:: AIM OF THE TASK ::
From the line that contains "You are a computer-use agent. Screen" to the last line of the entries, set down each line exactly as written, both ends included, with nothing else.

Items from a dataset
---

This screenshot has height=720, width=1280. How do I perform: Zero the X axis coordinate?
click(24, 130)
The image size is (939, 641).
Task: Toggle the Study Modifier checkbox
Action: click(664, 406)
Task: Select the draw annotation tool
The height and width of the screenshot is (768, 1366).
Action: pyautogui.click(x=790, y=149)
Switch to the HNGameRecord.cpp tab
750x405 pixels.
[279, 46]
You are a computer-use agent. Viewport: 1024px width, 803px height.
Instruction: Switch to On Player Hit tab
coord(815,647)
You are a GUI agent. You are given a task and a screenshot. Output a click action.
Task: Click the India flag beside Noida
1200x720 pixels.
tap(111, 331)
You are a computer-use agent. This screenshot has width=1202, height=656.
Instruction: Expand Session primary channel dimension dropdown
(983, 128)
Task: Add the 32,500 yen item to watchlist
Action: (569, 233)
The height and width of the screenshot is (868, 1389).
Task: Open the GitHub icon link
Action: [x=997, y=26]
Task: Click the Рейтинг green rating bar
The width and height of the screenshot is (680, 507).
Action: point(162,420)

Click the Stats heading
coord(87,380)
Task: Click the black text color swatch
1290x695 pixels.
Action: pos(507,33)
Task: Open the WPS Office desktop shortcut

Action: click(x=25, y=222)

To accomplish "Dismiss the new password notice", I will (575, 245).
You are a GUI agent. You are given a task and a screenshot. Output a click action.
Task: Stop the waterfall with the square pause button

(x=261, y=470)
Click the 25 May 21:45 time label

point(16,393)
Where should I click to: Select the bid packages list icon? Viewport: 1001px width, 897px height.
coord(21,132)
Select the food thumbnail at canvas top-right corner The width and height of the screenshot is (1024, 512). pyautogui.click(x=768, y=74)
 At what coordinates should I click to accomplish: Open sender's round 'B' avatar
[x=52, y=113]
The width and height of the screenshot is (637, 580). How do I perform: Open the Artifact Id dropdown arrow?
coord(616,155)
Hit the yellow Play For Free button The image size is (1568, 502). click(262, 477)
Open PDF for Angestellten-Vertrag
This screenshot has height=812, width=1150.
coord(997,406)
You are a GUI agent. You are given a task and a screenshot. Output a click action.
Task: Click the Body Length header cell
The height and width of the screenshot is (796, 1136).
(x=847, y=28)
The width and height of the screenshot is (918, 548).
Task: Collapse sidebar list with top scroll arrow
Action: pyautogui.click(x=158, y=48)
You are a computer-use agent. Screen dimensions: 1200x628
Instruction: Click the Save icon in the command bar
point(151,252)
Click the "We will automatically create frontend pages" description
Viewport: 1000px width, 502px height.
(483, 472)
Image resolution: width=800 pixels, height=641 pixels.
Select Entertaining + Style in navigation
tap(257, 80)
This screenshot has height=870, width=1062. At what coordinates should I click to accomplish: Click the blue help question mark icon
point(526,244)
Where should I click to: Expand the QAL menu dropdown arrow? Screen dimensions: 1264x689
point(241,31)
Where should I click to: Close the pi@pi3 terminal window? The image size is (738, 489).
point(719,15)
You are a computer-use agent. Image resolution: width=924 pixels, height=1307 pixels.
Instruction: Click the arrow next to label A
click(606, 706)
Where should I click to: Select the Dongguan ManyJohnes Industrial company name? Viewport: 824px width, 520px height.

---

:: FINISHED TASK ::
You are a computer-use agent. Screen dimensions: 1200x628
Instruction: Click the Save icon in the command bar
point(151,252)
Click the "We will automatically create frontend pages" description
Viewport: 1000px width, 502px height.
(483, 472)
Image resolution: width=800 pixels, height=641 pixels.
Select Entertaining + Style in navigation
tap(257, 80)
This screenshot has height=870, width=1062. At what coordinates should I click to accomplish: Click the blue help question mark icon
point(526,244)
Where should I click to: Expand the QAL menu dropdown arrow? Screen dimensions: 1264x689
point(241,31)
Where should I click to: Close the pi@pi3 terminal window? The image size is (738, 489).
point(719,15)
You are a computer-use agent. Image resolution: width=924 pixels, height=1307 pixels.
Instruction: Click the arrow next to label A
click(606, 706)
Where should I click to: Select the Dongguan ManyJohnes Industrial company name? Viewport: 824px width, 520px height.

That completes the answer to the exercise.